### Supplied passage
"""
On Sunday BART workers might strike, throwing Bay Area transportation into chaos. It's a tiny echo of the kind of warfare that used to erupt regularly a century ago on the streetcar lines of San Francisco. 1,500 streetcar men voted to strike for an 8-hour day, leading to "Bloody Tuesday," May 7, 1907, when gunfights exploded between armed guards and men shooting from nearby vacant lots, while strikebreakers housed in United Railroads carbarns opened fire on protesting crowds, killing two and injuring 20. By the time the strike was lost in March 1908, six had been killed in the violence, 250 more hurt, and over two dozen had died in accidents on the system while it was run by scab labor.

A decade later, almost exactly 92 years ago, streetcar workers struck again:

On August 11, 1917, at 9:45 p.m., one hundred "platform men" employed by the privately owned United Railroads (URR) streetcar service in San Francisco, abandoned their streetcars near the corner of Market, Valencia and Haight Streets, rapidly tying up many of the main lines in and out of the city center. Weeks of secret agitation had set the stage for a strong, well-organized walkout.

The SF Examiner (8/12/1917) details the strike's beginning:

"The strike's leaders... arranged with the crews of three cars to block Market Street and connecting lines at a certain hour. The crews were to run slowly so that when they stopped their cars a big blockade would result. The time was set at 9:50 o'clock. Five minutes before this Car 1534 of the Valencia street line stopped at the Market street junction. A Gough, Cortland car and a Market Haight car stopped at the same time. The cars following closely on each of these lines piled up quickly. The blockade was effective. The crews stood by their cars for a few minutes. Some removed their badges and mingled with the big crowd that collected. They all announced that they were on strike, that they were not satisfied with wages or hours or conditions.

Company officials and police arrived a few minutes later. Thirty or forty of the strikers left for the Labor Temple. They had been told to congregate there. On the way they tried to get the crews of several Sixteenth street and Mission street cars to desert. They were successful with the crew of one Sixteenth street car. Demonstrations took place in the street at this point. Poles were torn from the trolleys. A brick was hurled through a car window... It was an hour before the blockade was cleared... due in great measure to the fact that the striking motormen threw their controller bars away [and] the new crews had to hunt for the bars in the streets."

The strike spread, as URR workers quickly joined the strike and within just a few days over 1,000 were on strike demanding union recognition, $3.50 a day, and an 8 hour workday. Daily parades of strikers surged through the streets, all the way to the ferries and back up Market and Mission streets, exhorting those still working to walk off and join the strike. Mass meetings were held at the Redstone Building (at 16th and Capp), where delegations were selected to visit major industrial sites around town, such as the Union Iron Works, to rally workers to abandon the URR streetcars, while others headed for outlying carbarns to enlist more workers to strike.

Mobs repeatedly attacked scab streetcars throughout the city. On August 13 police dispersed crowds at Bryant and 24th streets in the Mission and at 8th and Market. By the 14th, the strike had spread so thoroughly that the URR was forced to shut most of its lines.
"""
### Information shown
"""
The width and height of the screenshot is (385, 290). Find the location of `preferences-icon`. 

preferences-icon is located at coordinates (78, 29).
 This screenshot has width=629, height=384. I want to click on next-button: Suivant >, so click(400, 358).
"""
### Assignment
In the passage about San Francisco streetcar strikes, where were the strikers' mass meetings held in 1917?

### Written answer
At the Redstone Building, at 16th and Capp.